Obligatorische Kurse für Waldarbeitende
Um die Unfallgefahr möglichst gering zu halten, müssen Waldarbeitende Kurse absolvieren. Seit diesem Jahr sind diese Kurse sogar obligatorisch. Ohne sie dürfen die Waldarbeitenden, die in Lohnarbeiten unterwegs sind, keine Bäume mehr fällen. In den Kursen werden unter anderem auch die schwierigen Fälle angeschaut und gelehrt. Trotz der zu leistenden Kurse: Vieles könne man einfach nur durch die Erfahrungen, die man im Laufe der Zeit mache, lernen, sagt Christian Baumgartner. Denn kein Holz sei wie das andere, keine Tanne gleich. Bei Hartholz wie einer Buche oder einer Esche beispielsweise, müsse man besonders aufpassen. Hier sei die Gefahr gross, dass sie sich beim Umsägen aufspalten, da dieses Holz kurzfaseriger sei als bei einer Tanne.

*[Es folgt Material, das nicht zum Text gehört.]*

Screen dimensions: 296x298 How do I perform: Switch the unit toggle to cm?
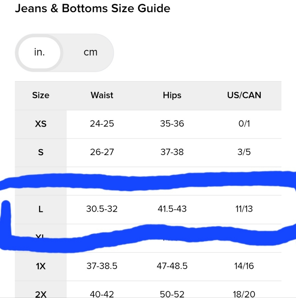point(90,52)
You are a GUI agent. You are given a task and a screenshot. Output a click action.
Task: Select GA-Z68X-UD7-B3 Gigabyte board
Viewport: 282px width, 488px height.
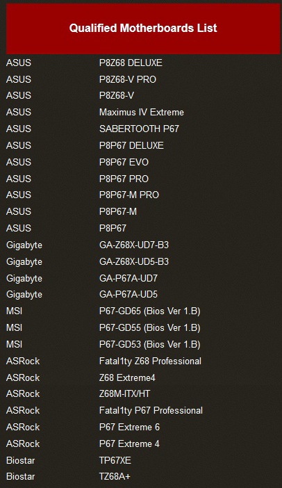point(133,245)
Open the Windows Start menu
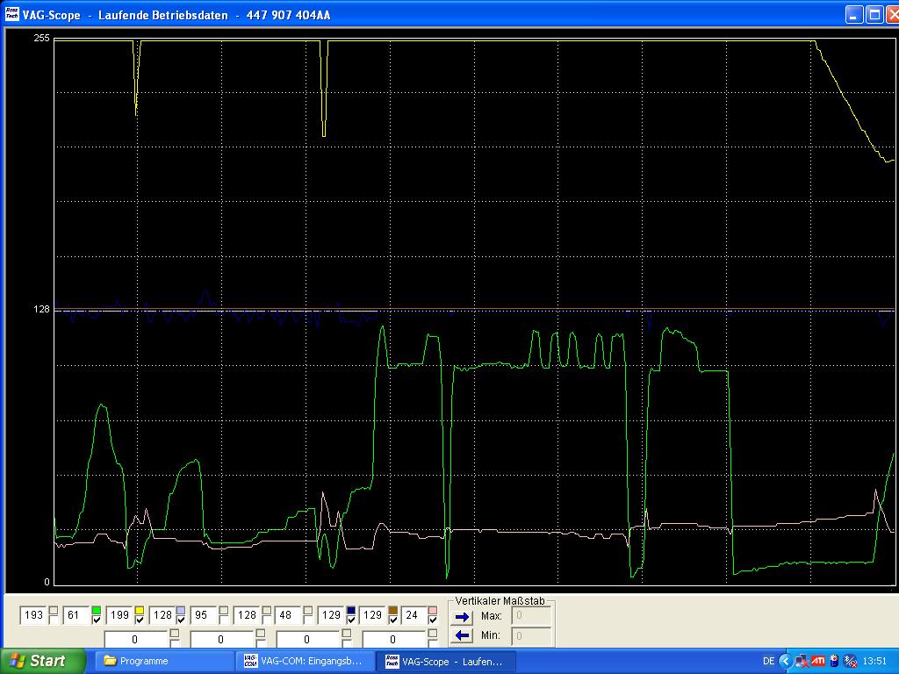The width and height of the screenshot is (899, 674). (x=43, y=661)
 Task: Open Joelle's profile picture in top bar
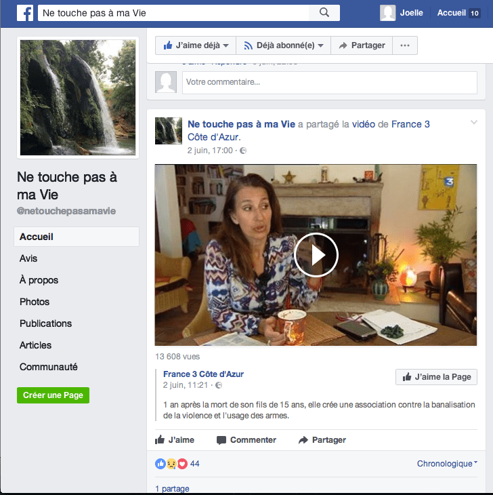pos(388,13)
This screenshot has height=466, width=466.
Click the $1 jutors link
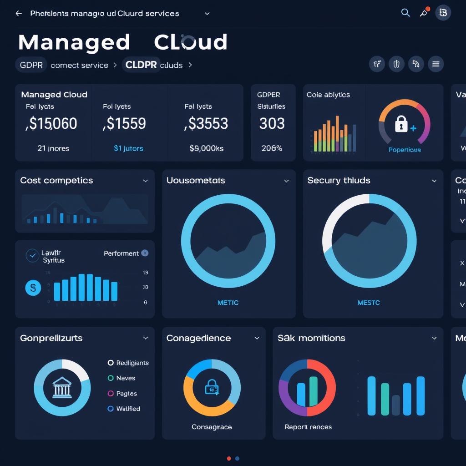tap(129, 148)
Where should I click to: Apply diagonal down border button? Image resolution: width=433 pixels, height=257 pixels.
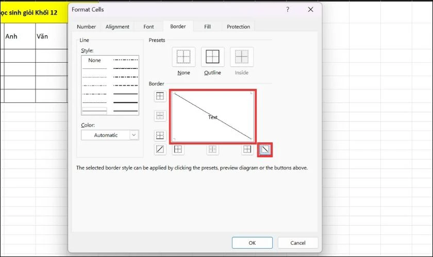point(264,150)
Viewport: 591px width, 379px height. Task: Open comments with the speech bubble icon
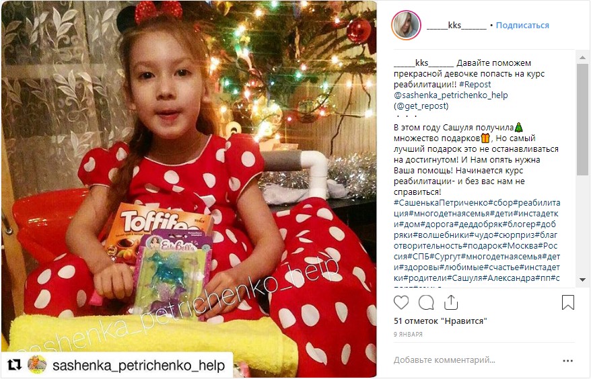point(426,302)
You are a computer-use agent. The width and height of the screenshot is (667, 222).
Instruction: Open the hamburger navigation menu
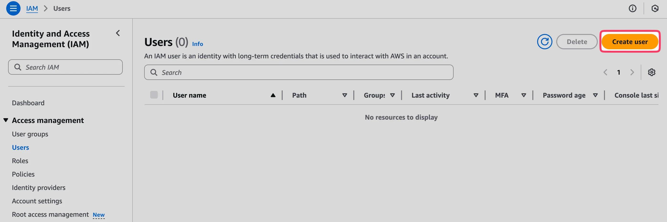pyautogui.click(x=13, y=8)
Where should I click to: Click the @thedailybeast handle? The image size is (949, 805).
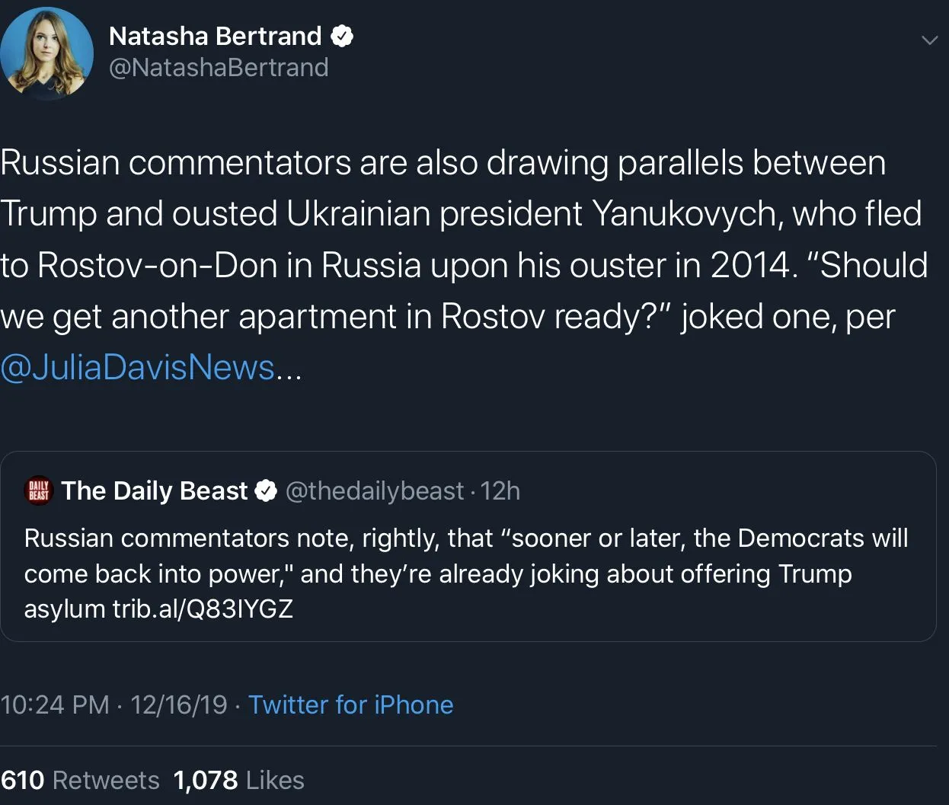(374, 491)
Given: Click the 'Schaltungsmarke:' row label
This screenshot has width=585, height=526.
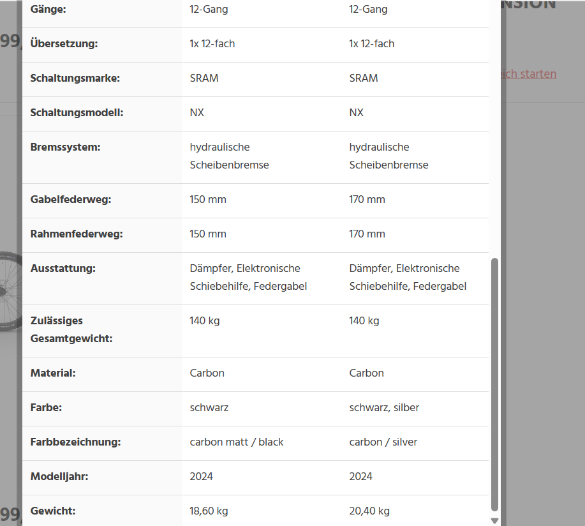Looking at the screenshot, I should (x=75, y=79).
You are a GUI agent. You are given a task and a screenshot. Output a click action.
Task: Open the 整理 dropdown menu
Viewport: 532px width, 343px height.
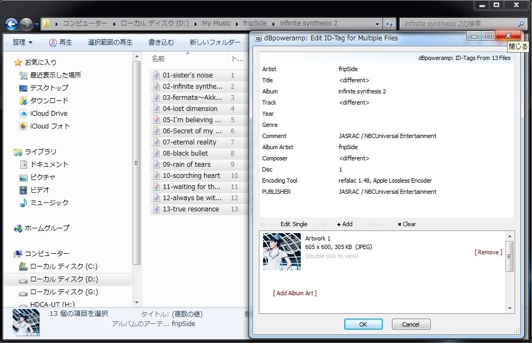pyautogui.click(x=22, y=42)
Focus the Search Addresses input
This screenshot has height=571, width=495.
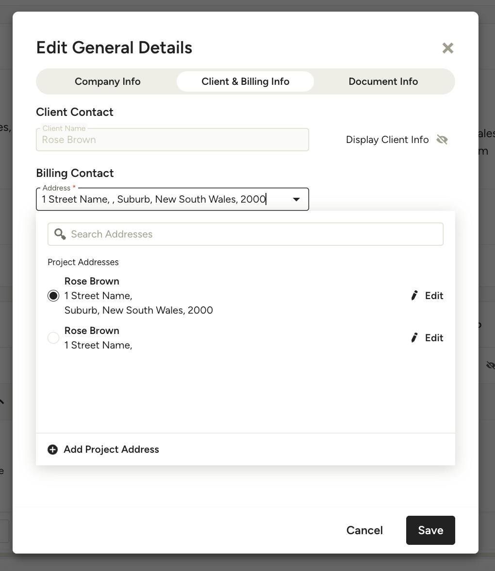(x=245, y=234)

«Ein Mann, ist kein Mann», das ist ein ungeschriebenes Gesetz und soll heissen, dass nie ein Mann alleine in den Wald gehen soll. Ein weiterer Grundsatz besteht darin, dass wenn eine Tanne über eine Strasse gefällt werden muss, sollen stets zwei Männer aufpassen. Denn oft komme es vor, dass ein Fussgänger oder Velofahrer noch schnell die Strasse überqueren wolle. Das sei enorm gefährlich, sagt Christian Baumgartner.
Lernende verunfallen oft
In Schweizer Forstbetrieben komme es jährlich zu rund 1700 Berufsunfällen. Die schwersten Unfälle ereignen sich beim Fällen von Bäumen. Über 30 davon endeten in den letzten zehn Jahren tödlich. Jährlich erleide fast jeder zweite Lernende eines Forstbetriebs einen Unfall. Die Hauptgefahren bei forstlichen Arbeiten: Getroffen werden von Baumteilen oder Steinen; Abrutschen in steilem Gelände; Eingeklemmt und gequetscht werden. Auch die Überlastung beim Heben oder Tragen sowie ungünstige Körperhaltungen und Bewegungen führen zu Unfällen.